An experimental transistor built with a semiconductor called beta gallium oxide could pave the way for new efficient switches for applications such as the power grid, military ships and aircraft, according to researchers at Purdue University.
The semiconductor is promising for next-generation “power electronics,” or devices needed to control the flow of electrical energy in circuits. Such a technology could help to reduce global energy use and greenhouse gas emissions by replacing less efficient and bulky power electronics switches now in use.
The transistor, called a gallium oxide on insulator field effect transistor (GOOI), is especially promising because it possesses an “ultra-wide bandgap,” a trait needed for switches in high-voltage applications.
Figure 1: The schematic at left shows the design for an experimental transistor made of a semiconductor called beta gallium oxide. At right is an atomic force microscope image of the semiconductor. (Source: Purdue University/Peide Ye)

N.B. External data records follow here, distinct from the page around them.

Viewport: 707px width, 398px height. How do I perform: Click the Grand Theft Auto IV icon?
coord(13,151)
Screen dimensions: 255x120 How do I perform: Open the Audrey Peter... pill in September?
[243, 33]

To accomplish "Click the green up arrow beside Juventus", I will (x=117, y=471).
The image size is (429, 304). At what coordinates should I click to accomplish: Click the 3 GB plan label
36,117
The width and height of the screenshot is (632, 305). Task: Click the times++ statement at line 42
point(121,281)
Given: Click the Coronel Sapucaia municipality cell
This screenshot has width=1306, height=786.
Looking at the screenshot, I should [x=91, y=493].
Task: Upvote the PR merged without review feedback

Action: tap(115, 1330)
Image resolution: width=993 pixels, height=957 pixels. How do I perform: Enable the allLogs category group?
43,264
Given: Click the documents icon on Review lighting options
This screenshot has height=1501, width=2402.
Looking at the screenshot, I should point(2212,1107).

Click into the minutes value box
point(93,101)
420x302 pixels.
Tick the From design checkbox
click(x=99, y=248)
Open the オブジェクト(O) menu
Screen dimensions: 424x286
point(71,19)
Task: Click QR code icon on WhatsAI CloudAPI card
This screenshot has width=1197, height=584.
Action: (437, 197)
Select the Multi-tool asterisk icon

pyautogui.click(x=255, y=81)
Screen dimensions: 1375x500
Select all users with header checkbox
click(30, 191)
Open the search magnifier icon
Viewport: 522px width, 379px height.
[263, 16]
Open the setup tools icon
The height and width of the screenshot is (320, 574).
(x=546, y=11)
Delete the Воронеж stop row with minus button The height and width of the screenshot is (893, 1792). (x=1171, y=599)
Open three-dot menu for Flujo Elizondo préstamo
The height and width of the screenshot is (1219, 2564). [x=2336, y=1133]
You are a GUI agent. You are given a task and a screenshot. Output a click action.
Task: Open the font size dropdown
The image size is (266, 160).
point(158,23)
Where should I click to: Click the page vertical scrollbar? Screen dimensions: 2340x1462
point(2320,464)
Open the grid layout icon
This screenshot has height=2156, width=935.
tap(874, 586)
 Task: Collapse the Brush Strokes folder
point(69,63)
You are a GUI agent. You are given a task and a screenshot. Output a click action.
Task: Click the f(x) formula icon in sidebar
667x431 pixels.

Compared to other semiconductors thought to be promising for the transistors, devices made from beta gallium oxide have a higher “breakdown voltage,” or the voltage at which the device fails, said Peide Ye, Purdue University's Richard J. and Mary Jo Schwartz Professor of Electrical and Computer Engineering.
Findings are detailed in a research paper published in IEEE Electron Device Letters. Graduate student Hong Zhou performed much of the research.
The team also developed a new low-cost method using adhesive tape to peel off layers of the semiconductor from a single crystal, representing a far less expensive alternative to a laboratory technique called epitaxy. The market price for a 1cm x 1.5cm piece of beta gallium oxide produced using epitaxy is about $6,000. In comparison, the “Scotch-tape” approach costs pennies and it can be used to cut films of the beta gallium oxide material into belts or “nano-membranes,” which can then be transferred to a conventional silicon disc and manufactured into devices, Ye said.
The technique was found to yield extremely smooth films, having a surface roughness of 0.3nm, which is another factor that bodes well for its use in electronic devices, said Ye, who is affiliated with the NEPTUNE Centre for Power and Energy Research, funded by the U.S. Office of Naval Research and based at Purdue’s Discovery Park. Related research was supported by the centre.
The Purdue team achieved electrical currents 10 to 100 times greater than other research groups working with the semiconductor, Ye said.
One drawback to the material is that it possesses poor thermal properties. To help solve the problem, future research may include work to attach the material to a substrate of diamond or aluminium nitride.